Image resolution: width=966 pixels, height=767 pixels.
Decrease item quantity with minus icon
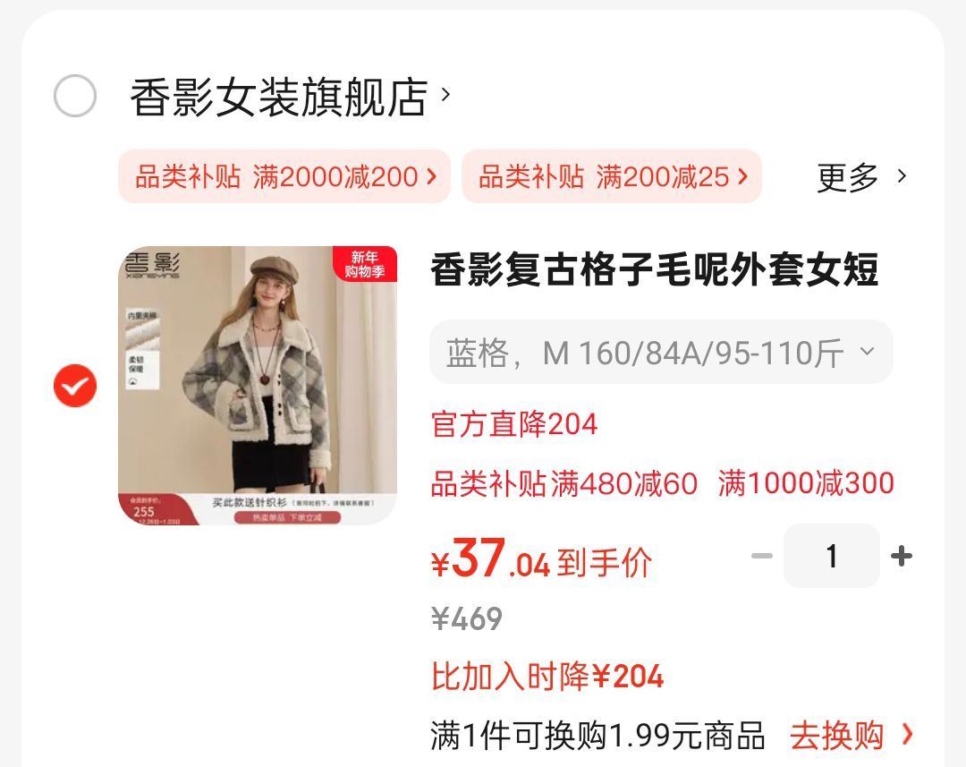click(762, 556)
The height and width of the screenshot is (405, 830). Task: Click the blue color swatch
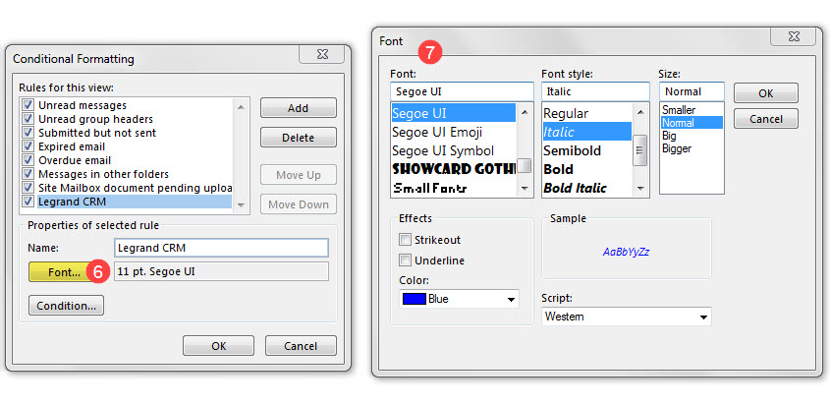pos(414,299)
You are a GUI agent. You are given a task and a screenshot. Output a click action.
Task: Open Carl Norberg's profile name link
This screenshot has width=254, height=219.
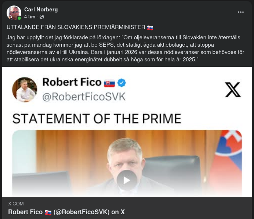click(41, 9)
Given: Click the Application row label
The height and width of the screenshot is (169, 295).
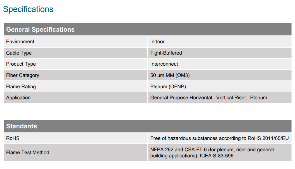Looking at the screenshot, I should [x=18, y=98].
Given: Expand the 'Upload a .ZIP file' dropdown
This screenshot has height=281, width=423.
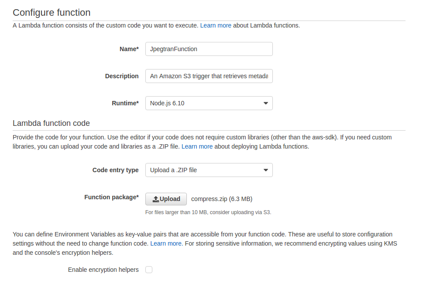Looking at the screenshot, I should (209, 170).
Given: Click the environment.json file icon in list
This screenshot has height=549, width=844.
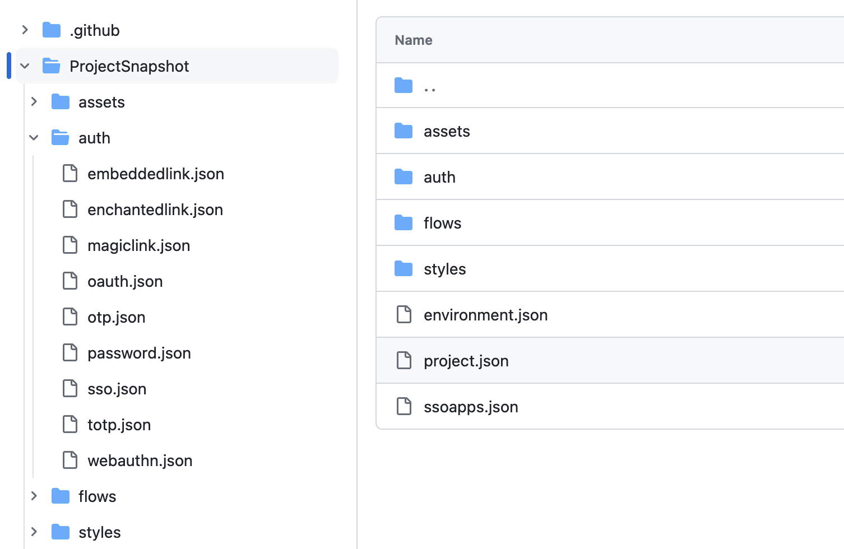Looking at the screenshot, I should (404, 315).
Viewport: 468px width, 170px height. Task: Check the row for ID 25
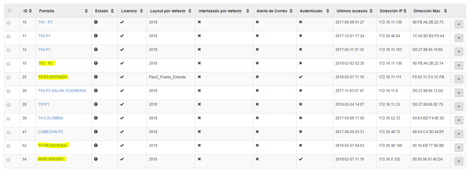8,77

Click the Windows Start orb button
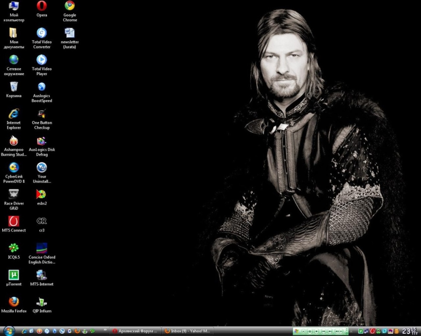pyautogui.click(x=8, y=331)
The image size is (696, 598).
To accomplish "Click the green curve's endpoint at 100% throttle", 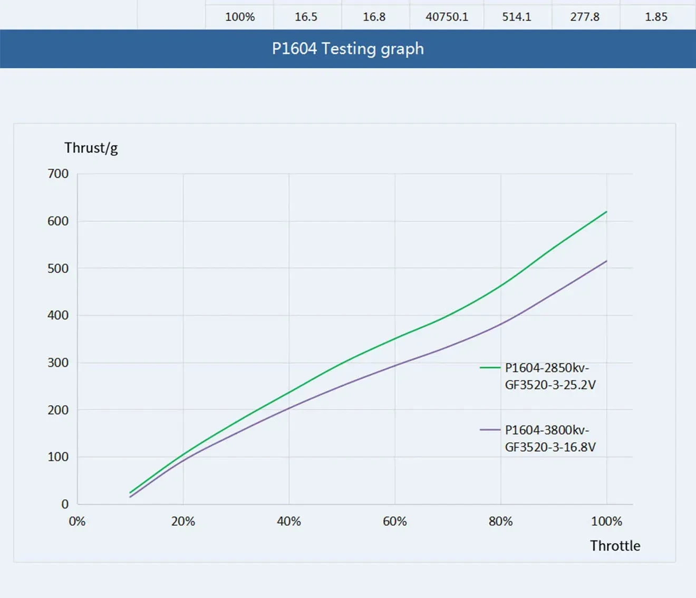I will pos(606,212).
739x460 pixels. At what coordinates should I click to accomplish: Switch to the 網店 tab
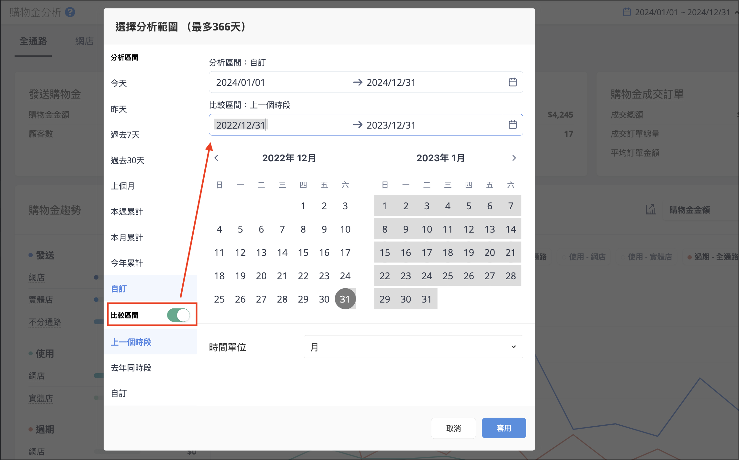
•••••
Objective
Print the rows from the line containing "Given: Click the environment.json" through the line containing "pyautogui.click(x=8, y=331)", with both of those lines included, and leave out the pictures.

Written solution
Given: Click the environment.json file icon in list
This screenshot has height=549, width=844.
Looking at the screenshot, I should (404, 315).
Viewport: 468px width, 170px height. Task: Check the row for ID 25
8,77

Click the Windows Start orb button
pyautogui.click(x=8, y=331)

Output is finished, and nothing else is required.